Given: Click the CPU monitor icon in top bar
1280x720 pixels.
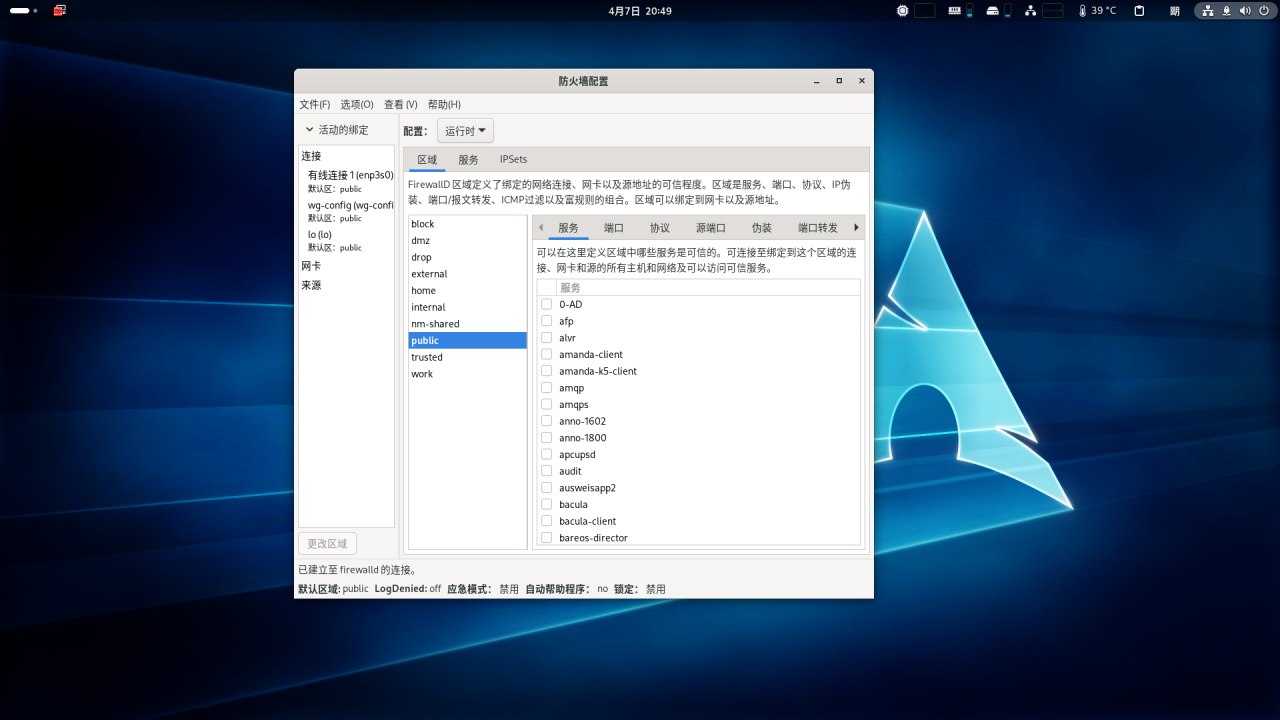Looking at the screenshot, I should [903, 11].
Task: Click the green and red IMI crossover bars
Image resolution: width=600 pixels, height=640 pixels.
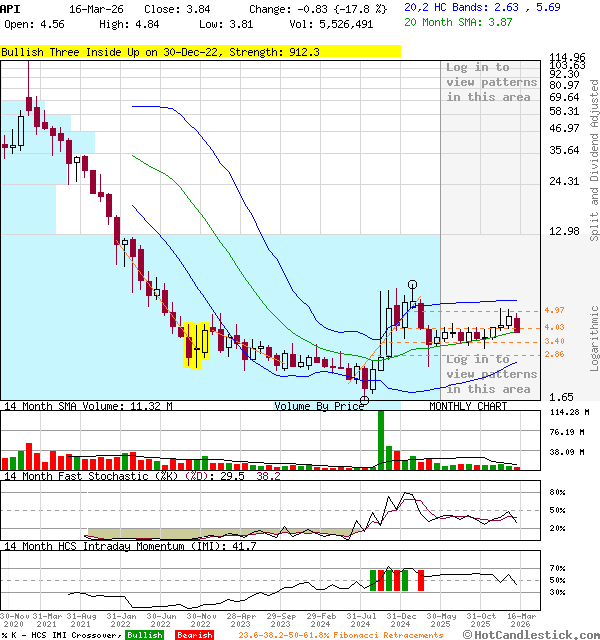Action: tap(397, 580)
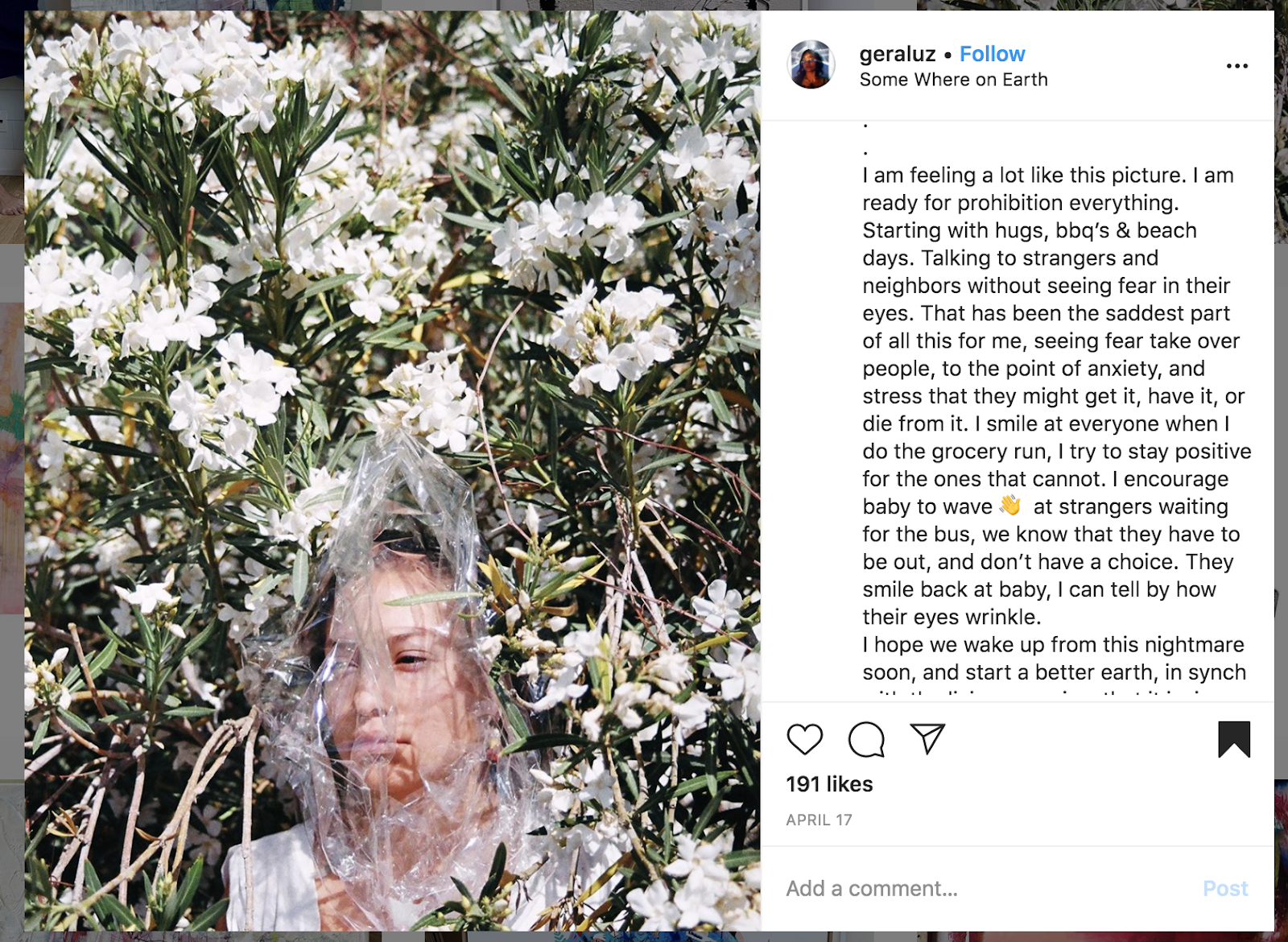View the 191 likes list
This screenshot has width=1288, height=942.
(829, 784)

**TASK DIRECTIONS**
The reply should hold every entry above, given again exactly, but not a single picture.

**RESULT FOR THIS EXERCISE**
Given: Click the CPU monitor icon in top bar
1280x720 pixels.
Looking at the screenshot, I should [903, 11].
Task: Click the green and red IMI crossover bars
Image resolution: width=600 pixels, height=640 pixels.
Action: tap(397, 580)
View the 191 likes list
This screenshot has width=1288, height=942.
(829, 784)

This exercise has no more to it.